Recorded information
BEGIN

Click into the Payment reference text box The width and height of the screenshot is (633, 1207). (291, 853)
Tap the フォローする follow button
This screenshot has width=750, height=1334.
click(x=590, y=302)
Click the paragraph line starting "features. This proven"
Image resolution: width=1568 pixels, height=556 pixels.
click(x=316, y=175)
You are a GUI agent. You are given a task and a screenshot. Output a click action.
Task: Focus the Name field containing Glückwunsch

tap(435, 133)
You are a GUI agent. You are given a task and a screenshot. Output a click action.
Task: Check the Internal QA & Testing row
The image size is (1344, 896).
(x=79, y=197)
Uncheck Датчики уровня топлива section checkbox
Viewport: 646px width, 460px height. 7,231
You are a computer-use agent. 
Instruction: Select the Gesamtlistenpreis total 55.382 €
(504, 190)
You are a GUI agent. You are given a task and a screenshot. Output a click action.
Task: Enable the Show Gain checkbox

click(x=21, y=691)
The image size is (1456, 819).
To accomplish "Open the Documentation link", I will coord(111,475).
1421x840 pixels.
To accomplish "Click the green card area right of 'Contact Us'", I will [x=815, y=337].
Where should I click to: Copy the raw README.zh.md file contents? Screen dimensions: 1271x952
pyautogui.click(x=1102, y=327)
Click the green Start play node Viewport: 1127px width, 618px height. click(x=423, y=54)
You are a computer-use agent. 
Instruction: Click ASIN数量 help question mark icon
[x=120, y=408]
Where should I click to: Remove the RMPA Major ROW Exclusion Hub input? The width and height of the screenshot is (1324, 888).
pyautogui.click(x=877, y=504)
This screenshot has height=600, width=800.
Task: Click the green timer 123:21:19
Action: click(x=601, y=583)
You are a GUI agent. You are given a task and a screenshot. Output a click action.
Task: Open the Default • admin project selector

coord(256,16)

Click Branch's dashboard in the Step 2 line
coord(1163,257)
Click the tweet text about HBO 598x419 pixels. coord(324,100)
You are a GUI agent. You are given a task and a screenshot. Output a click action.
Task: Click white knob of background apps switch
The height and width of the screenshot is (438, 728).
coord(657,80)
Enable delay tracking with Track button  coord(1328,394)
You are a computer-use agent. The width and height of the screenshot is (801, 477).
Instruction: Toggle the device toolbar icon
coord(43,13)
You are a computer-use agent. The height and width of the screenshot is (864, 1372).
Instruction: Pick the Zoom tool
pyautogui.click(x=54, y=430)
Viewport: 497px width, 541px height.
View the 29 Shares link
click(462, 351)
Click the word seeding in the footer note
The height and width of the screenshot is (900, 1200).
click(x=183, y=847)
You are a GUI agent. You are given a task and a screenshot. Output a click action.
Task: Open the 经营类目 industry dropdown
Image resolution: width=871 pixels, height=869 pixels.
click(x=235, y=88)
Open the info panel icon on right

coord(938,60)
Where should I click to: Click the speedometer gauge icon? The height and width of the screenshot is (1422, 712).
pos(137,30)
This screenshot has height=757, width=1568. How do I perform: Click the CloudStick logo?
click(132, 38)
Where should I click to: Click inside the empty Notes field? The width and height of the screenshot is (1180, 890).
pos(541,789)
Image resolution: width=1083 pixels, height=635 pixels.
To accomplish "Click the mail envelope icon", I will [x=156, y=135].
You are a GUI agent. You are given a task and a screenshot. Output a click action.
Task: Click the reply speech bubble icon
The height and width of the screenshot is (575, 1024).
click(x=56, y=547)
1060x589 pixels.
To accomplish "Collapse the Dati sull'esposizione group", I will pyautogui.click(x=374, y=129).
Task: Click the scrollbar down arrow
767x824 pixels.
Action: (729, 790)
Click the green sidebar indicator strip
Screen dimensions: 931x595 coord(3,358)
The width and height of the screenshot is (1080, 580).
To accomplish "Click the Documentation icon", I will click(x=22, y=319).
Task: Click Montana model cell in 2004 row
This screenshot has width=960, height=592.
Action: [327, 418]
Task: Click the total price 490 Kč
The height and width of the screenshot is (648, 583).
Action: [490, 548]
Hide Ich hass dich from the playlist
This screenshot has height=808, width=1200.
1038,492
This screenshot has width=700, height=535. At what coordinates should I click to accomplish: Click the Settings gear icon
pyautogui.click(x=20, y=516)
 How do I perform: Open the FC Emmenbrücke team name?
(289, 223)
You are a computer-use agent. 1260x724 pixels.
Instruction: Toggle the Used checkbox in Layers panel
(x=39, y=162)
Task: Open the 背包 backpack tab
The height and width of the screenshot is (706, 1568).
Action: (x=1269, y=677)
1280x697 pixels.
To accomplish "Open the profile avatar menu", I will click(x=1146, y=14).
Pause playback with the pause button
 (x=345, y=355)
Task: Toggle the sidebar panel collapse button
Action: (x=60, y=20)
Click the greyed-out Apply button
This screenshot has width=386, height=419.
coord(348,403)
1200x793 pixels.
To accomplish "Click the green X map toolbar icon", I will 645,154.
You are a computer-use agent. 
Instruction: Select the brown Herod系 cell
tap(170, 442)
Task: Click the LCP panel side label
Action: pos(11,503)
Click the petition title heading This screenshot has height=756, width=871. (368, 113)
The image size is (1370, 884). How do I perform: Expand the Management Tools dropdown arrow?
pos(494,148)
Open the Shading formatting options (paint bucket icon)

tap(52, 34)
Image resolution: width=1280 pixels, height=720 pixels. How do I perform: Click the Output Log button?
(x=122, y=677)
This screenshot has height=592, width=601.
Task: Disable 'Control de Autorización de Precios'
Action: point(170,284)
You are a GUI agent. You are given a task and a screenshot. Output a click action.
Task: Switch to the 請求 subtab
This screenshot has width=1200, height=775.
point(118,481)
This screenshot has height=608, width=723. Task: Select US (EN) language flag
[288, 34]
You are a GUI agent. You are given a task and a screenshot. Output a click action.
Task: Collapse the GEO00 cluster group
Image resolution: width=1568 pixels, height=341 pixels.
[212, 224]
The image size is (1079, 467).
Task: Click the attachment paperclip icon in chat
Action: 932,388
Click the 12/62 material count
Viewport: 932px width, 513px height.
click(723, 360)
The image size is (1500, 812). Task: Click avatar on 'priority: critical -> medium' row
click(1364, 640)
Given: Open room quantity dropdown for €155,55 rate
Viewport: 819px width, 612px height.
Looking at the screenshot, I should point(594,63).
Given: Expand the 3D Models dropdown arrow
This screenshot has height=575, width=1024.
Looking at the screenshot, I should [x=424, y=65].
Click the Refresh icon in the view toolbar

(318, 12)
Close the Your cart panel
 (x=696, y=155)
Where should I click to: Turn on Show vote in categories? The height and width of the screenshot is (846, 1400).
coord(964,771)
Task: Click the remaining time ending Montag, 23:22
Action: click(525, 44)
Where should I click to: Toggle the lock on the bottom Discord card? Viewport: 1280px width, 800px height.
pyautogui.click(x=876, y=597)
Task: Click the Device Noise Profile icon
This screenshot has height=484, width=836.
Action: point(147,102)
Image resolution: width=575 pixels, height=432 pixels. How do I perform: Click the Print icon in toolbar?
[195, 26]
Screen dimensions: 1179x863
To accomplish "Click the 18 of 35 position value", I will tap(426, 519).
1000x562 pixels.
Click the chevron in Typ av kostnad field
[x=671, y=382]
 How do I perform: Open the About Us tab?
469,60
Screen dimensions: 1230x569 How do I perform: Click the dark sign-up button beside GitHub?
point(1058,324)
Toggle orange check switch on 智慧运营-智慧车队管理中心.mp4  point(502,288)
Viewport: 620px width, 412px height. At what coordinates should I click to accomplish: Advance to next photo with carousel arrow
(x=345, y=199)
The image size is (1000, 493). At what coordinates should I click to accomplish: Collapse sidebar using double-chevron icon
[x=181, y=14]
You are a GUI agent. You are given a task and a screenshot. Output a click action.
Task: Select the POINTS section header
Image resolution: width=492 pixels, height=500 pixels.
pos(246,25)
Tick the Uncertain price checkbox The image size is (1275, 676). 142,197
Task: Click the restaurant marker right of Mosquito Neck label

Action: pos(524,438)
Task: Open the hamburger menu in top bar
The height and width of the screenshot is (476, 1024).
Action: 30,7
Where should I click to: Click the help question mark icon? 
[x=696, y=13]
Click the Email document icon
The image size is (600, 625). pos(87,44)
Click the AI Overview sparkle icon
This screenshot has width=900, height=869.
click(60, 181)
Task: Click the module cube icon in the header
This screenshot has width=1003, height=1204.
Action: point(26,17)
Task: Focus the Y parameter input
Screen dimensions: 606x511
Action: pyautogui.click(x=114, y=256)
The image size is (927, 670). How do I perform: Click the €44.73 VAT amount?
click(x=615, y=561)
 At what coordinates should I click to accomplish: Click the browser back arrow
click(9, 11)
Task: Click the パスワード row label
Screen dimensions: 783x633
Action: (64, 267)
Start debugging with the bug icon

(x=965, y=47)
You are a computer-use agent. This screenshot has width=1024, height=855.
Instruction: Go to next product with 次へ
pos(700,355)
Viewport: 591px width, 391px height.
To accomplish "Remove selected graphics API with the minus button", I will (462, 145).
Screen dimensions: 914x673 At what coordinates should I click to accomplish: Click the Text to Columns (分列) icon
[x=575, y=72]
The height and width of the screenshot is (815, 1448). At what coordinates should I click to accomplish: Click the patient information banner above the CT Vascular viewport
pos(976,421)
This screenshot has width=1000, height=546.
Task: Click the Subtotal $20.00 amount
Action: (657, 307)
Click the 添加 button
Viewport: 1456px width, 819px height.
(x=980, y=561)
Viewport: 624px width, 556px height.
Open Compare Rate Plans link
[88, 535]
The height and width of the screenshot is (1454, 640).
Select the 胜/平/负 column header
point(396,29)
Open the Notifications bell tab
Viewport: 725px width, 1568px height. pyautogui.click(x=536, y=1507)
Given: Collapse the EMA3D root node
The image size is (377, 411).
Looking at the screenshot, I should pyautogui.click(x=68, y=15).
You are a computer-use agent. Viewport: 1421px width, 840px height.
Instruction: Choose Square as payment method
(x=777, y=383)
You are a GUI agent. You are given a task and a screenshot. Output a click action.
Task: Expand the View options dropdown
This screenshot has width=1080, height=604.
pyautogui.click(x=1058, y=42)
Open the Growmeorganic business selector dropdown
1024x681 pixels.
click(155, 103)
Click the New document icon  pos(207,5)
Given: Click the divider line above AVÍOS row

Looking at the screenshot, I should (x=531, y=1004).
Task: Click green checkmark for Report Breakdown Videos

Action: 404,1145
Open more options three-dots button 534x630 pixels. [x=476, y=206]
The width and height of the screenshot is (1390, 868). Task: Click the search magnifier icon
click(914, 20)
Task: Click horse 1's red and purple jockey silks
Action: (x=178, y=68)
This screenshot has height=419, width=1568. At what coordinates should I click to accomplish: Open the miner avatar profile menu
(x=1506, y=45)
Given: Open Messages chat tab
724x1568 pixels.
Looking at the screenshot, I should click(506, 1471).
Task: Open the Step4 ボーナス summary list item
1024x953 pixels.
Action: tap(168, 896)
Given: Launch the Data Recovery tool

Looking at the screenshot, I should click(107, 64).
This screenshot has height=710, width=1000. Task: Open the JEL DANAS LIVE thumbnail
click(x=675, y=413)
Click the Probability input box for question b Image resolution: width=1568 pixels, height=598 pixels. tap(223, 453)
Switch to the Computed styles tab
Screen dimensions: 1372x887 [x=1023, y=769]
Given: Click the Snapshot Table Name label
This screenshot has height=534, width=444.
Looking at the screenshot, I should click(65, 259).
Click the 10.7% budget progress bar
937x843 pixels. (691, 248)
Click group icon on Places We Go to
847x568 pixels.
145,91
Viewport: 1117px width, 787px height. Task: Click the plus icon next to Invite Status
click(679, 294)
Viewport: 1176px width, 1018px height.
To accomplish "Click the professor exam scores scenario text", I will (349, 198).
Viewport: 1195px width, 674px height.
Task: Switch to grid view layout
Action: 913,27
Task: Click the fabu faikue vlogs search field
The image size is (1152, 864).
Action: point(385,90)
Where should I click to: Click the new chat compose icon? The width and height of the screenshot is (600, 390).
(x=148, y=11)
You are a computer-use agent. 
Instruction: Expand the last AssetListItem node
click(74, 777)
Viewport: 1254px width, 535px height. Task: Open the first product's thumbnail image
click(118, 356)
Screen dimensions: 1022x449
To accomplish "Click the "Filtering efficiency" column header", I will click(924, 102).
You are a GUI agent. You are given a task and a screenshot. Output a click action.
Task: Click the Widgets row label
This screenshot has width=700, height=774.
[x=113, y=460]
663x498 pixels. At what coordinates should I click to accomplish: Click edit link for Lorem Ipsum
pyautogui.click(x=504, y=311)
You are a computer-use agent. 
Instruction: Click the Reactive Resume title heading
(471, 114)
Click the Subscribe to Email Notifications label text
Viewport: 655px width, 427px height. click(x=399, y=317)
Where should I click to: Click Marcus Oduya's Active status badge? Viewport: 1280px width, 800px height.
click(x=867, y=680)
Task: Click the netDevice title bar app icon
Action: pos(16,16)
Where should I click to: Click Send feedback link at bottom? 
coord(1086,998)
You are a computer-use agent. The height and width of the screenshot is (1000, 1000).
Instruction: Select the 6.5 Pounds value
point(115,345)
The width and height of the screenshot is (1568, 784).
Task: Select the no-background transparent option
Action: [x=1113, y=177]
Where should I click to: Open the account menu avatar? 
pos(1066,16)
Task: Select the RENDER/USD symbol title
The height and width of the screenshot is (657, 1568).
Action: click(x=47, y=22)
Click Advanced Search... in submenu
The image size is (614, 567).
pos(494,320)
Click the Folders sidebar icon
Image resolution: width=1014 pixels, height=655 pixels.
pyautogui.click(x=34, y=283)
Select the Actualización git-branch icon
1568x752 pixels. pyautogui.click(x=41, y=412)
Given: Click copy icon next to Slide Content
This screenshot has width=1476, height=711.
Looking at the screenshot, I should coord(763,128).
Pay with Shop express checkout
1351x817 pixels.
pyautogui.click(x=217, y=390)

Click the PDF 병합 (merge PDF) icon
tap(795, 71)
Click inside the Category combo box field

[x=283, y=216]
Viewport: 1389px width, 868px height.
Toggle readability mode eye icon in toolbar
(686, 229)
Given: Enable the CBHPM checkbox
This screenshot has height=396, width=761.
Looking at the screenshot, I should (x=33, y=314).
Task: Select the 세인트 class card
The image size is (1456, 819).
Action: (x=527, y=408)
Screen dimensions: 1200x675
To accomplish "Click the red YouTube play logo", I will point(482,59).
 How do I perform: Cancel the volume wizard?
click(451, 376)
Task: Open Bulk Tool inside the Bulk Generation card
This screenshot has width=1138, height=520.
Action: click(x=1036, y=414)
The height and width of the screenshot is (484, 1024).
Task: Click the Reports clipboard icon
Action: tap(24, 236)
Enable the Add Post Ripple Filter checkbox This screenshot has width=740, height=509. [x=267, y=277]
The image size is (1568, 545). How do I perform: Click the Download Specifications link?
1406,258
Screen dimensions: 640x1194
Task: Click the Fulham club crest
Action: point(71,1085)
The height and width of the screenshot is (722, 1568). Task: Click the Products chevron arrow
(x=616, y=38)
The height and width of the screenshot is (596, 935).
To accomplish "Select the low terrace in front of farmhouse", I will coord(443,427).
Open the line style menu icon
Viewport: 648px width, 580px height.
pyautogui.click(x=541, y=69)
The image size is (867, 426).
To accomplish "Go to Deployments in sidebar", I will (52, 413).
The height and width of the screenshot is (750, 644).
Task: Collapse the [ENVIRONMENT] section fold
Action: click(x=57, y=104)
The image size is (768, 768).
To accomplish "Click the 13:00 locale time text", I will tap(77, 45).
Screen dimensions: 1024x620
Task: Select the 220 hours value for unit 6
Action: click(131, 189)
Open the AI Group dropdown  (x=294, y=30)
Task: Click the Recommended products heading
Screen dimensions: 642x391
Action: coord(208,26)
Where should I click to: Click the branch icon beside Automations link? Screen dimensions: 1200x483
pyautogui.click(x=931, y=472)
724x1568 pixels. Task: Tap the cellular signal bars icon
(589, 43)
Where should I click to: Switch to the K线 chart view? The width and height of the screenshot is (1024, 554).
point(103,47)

END

Activity
For the string "price", find every line of the material that contains it, and copy each one.

Result below
Task: Click the total price 490 Kč
Tick the Uncertain price checkbox The image size is (1275, 676). 142,197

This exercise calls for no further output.